He patted Jack's shoulder again, and whistled a tune as he left.
When they were alone, Sam looked up at Jack and had to fold her hands in her lap to keep from reaching out and touching him again. She really wished right now that not every inch of the SGC was monitored by surveillance cameras. Thankfully, they didn't record sound. Just images.
"I've missed you," she said simply.
Jack leaned over, feigning interest in the image on her computer screen, and Sam played along, turning so her back was to his chest. His dog tags slipped loose of his tee shirt and the warm metal brushed the back of her neck.
"Which is why you are getting off this base tonight."
"Is that an order?" she said with a grin.
He turned his head to meet her gaze. "If it has to be . . . "
"Yes, Sir."
Jack's gaze moved to her lips, then down her body, lingering in areas that tingled and throbbed beneath his perusal.

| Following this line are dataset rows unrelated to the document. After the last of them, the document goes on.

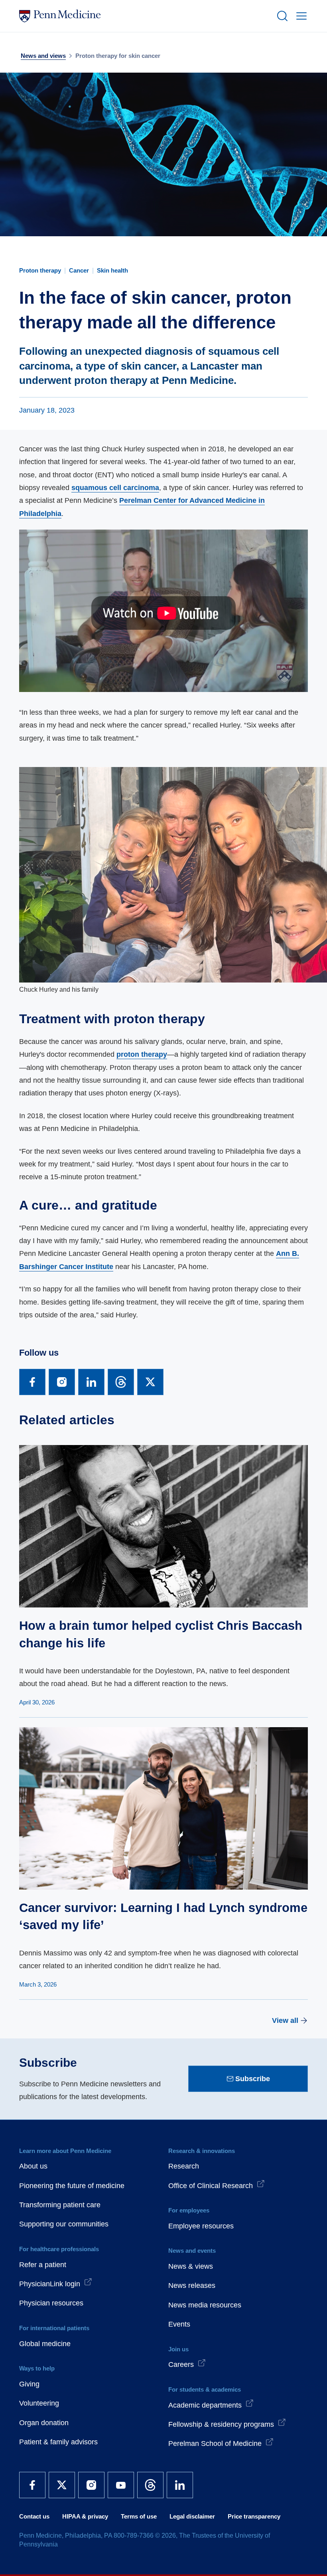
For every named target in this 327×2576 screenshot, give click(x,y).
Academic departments (205, 2405)
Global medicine (45, 2344)
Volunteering (39, 2403)
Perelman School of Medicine (215, 2443)
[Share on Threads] (121, 1382)
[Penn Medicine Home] (144, 16)
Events (179, 2324)
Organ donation (44, 2423)
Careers (181, 2364)
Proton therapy (40, 270)
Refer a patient (42, 2265)
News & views (190, 2266)
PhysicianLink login (49, 2284)
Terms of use (139, 2516)
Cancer (79, 270)
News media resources (204, 2305)
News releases (191, 2285)
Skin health (112, 270)
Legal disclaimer (192, 2516)
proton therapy (141, 1054)
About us (33, 2166)
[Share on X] (150, 1382)
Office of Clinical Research (210, 2186)
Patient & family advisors (58, 2442)
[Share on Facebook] (32, 1382)
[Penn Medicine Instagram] (91, 2485)
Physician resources (51, 2303)
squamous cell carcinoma (115, 488)
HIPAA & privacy (85, 2516)
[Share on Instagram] (62, 1382)
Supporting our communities (63, 2224)
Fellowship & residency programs (221, 2424)
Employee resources (201, 2226)
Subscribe (252, 2079)
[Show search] (281, 16)
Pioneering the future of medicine (71, 2186)
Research (183, 2166)
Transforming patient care (59, 2205)
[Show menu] (300, 16)
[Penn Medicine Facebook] (32, 2485)
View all (285, 2020)
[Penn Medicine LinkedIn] (180, 2485)
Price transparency (254, 2516)
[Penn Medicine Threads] (150, 2485)
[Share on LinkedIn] (91, 1382)
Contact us (34, 2516)
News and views (43, 55)
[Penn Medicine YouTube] (121, 2485)
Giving (29, 2384)
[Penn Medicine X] (62, 2485)
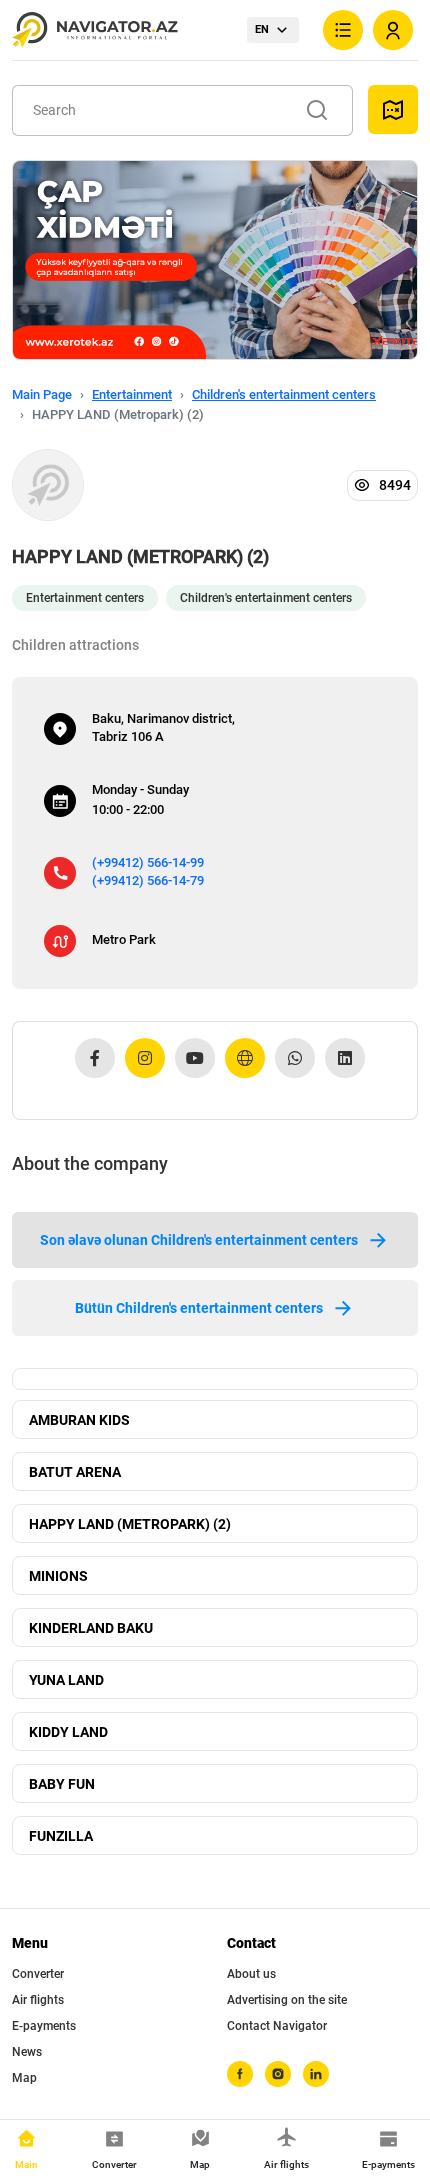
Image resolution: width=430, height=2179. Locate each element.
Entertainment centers (85, 598)
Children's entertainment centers (284, 394)
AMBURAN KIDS (79, 1420)
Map (24, 2078)
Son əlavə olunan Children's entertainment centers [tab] (199, 1240)
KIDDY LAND (68, 1732)
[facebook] (240, 2074)
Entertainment (132, 394)
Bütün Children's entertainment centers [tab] (199, 1308)
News (27, 2052)
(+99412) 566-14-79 (148, 880)
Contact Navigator (277, 2026)
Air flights (38, 2000)
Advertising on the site (287, 2000)
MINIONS (58, 1576)
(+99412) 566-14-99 (148, 862)
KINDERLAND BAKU (91, 1628)
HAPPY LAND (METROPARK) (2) (130, 1524)
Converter (38, 1974)
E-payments (44, 2026)
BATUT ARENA (75, 1472)
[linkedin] (316, 2074)
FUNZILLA (61, 1836)
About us (251, 1974)
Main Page (42, 394)
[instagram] (278, 2074)
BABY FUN (62, 1784)
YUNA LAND (66, 1680)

When his stare moved back to her face, Sam's breath hitched at the dark intensity in his brown eyes.
"I don't know if I can take you calling me 'sir' now that I know what you taste like."
Sam closed her eyes, every inch of her body flushing hot with need in one single instant. "Jack . . . " she said softly.
"We held out for eight years, and now I can't last three days," he said with a soft chuckle that had her opening her eyes again.
Sam smiled. "I know."
Jack cleared his throat and backed up a bit, but Sam caught him shoving his hand into the pocket of his BDU's . . . and the obvious bulge he was trying to disguise.
"So, got anything?"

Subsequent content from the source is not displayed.